YOUR INSTRUCTIONS
Continue the discussion of Haskell's "infinite type" error below, starting after its last sentence.

EXCERPT PROVIDED

Guideline for dealing with the "infinite type" error:

Most of the time, when you get this error, you have forgotten the types of the various variables you're dealing with, and you have attempted to use a variable as if it were some other type than what it is. Look carefully at what type everything is versus how you're using it, and this will usually uncover the problem.

4
Another good tip: declare the types explicitly. This gives the compiler something to check against.Paul Johnson
So this solves the problem, but why does the compiler say "Cannot construct infinite type?". What does that mean? If the problem is you are trying to perform operations on types that do not support those operations, why doesn't the compiler say something like that?freedrull
+1 for the structure of the question (question - corrected - problem was - guideline)Dacav
@freedrull: the error is worded that way because I told the compiler that the type parameter "a" should be "filled" with a "list of a's". That's like saying my coffee cup contains a bunch of copies of my coffee cup. It truly is a recursive definition that makes no sense (or at least, is defined as invalid in Haskell). So it tells me, "Cannot construct infinite type". The thing is, I could do other things with that type parameter that are based on a. For ex, I could fill that type parameter with "Maybe a". So the kind of thing I was doing is ok, but the specific thing I did is not ok.Charlie Flowers
@freedrull: The compiler has noticed the code does a bunch of things with values related to a, any of which would be fine in isolation. So it can't point to any one of them and say "that's an unsupported operation for this type". But together they add up to a requirement for a type satisfying a = [a]. The compiler knows that is impossible, so it tells you that. It doesn't know which parts of the code that led to that requirement are the wrong parts; that depends on what you intended the code to mean.Ben

4 Answers

38
votes

The problem is in the last clause, where you treat x and y as elements, while they are lists. This will work:

intersperse _ [] = []
intersperse _ [x] = x 
intersperse s (x:y:xs) = x ++ [s] ++ y ++ intersperse s xs

The infinite type error occurs because the : operator has type a -> [a] -> [a], while you treat it as [a] -> a -> [a], which means that [a] must be identified with a, which would mean that a is an infinitely nested list. That is not allowed (and not what you mean, anyway).

DATA EXCERPTS
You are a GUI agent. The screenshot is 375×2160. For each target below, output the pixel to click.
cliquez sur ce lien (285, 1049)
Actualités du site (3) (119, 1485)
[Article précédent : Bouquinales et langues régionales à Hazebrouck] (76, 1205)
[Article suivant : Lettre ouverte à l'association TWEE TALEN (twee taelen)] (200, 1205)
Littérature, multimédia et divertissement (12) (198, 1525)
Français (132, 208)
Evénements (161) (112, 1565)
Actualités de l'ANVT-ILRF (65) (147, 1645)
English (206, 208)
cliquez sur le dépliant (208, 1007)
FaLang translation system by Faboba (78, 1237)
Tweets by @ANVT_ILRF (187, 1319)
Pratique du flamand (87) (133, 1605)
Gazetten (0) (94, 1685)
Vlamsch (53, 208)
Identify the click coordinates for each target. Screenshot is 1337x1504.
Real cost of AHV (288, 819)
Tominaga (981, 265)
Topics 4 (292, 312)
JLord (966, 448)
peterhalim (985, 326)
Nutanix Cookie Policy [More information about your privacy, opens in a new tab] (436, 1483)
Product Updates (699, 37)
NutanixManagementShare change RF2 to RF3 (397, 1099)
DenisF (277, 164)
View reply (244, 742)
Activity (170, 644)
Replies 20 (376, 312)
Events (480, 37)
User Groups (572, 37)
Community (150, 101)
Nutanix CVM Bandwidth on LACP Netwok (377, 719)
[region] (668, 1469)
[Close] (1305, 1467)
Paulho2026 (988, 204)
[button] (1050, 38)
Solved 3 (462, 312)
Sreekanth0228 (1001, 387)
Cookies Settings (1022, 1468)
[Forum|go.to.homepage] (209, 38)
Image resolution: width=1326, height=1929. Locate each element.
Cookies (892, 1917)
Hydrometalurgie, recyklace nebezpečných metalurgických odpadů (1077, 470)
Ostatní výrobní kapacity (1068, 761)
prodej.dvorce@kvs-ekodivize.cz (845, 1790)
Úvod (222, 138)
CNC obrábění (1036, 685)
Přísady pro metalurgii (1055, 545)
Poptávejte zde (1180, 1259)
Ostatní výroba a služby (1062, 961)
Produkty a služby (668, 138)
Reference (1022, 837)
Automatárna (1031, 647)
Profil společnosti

RESPONSE
Edit: there is also another bug in the above code. It should be:

intersperse _ [] = []
intersperse _ [x] = x
intersperse s (x:xs) = x ++ [s] ++ intersperse s xs
6
votes

Often adding an explicit type definition can make the compiler's type error message make more sense. But in this case, the explicit typing makes the compiler's error message worse.

Look what happens when I let ghc guess the type of intersperse:

Occurs check: cannot construct the infinite type: a = [a]
  Expected type: [a] -> [[a]] -> [[a]]
  Inferred type: [a] -> [[a]] -> [a]
In the second argument of `(:)', namely `intersperse s xs'
In the second argument of `(:)', namely `y : intersperse s xs'

That clearly points toward the bug in the code. Using this technique you don't have to stare at everything and think hard about the types, as others have suggested doing.

3
votes

I may be wrong, but it seems you're trying to solve a more difficult problem. Your version of intersperse doesn't just intersperse the value with the array, but also flattens it one level.

The List module in Haskell actually provides an intersperse function. It puts in the value given between every element in the list. For example:

intersperse 11 [1, 3, 5, 7, 9] = [1, 11, 3, 11, 5, 11, 7, 11, 9]
intersperse "*" ["foo","bar","baz","quux"] = ["foo", "*", "bar", "*", "baz", "*", "quux"]

I'm assuming this is what you want to do because it's what my professor wanted us to do when I was learning Haskell. I could, of course, be totally out.

0
votes

Also I found this which explains the meaning of the error.

Every time the interpreter/compiler gives me this error it's because I'm using some type-parametrized tuple as formal parameter. Everything works correctly by removing the type definition of the function, which was containing type variables.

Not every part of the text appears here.